Leo Keran Ngueho Kana
MIT EECS | Mason Undergraduate Research and Innovation Scholar
Physics-Informed Surrogate Neural Network for Precision Optical Systems
2026–2027
Electrical Engineering and Computer Science
- Optics + Photonics
- AI and Machine Learning
Dirk R. Englund
Precise optical alignment underlies systems ranging from fiber coupling and fluorescence microscopy to solid-state quantum platforms, yet it is still done largely by hand: researchers iteratively adjust mirrors and lenses based on signal feedback until performance is acceptable. This process is slow, non-quantitative, and dependent on individual expertise, which limits reproducibility. My project builds an autonomous alignment system that pairs programmable hardware control with intelligent optimization. The optical setup will be exposed through a uniform software interface so an AI agent can drive actuators and read detectors in real time-building on the same kind of autonomous control infrastructure used for photoluminescence excitation (PLE) measurements on diamond color centers-while a physics-informed surrogate model predicts measurable outputs from a given misalignment state. The surrogate is pretrained on optical simulations to encode the propagation physics, then calibrated online against real measurements; because it is differentiable, it supplies gradients that let an optimizer search the high-dimensional alignment landscape directly. I will first validate the system on a low-dimensional, near-convex case such as fiber coupling, then extend it to a harder, non-convex regime-sharpening the point spread function of single quantum emitters such as silicon-vacancy (SiV) centers, where the objective is a structured image rather than a scalar signal. The central question is whether a simulation-pretrained, experimentally corrected surrogate can guide alignment from poorly aligned states where classical methods fail.

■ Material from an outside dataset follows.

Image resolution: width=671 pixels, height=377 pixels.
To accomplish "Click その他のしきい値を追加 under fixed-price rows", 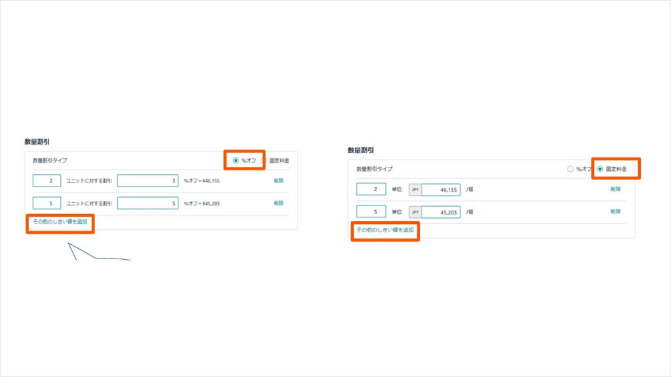I will [x=385, y=230].
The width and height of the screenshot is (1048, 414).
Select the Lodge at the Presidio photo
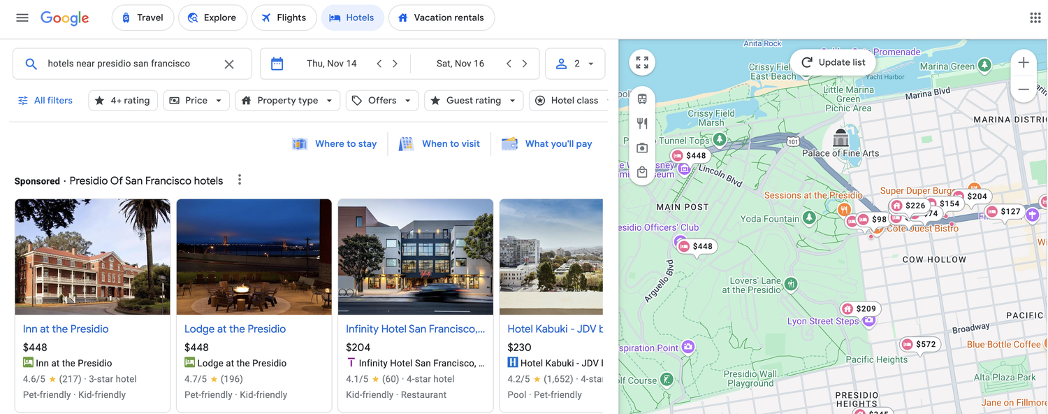pyautogui.click(x=254, y=257)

What I like the most about my SuperUROP project is that the system only works if the physics and the machine learning are both right at once. Building a model that respects what we already know about optics while still learning what the simulation gets wrong is exactly the kind of challenge I find worth sinking a year into. A SuperUROP gives me the time and independence to do it properly-and I want to push it far enough to publish, and to come out with much sharper instincts for research.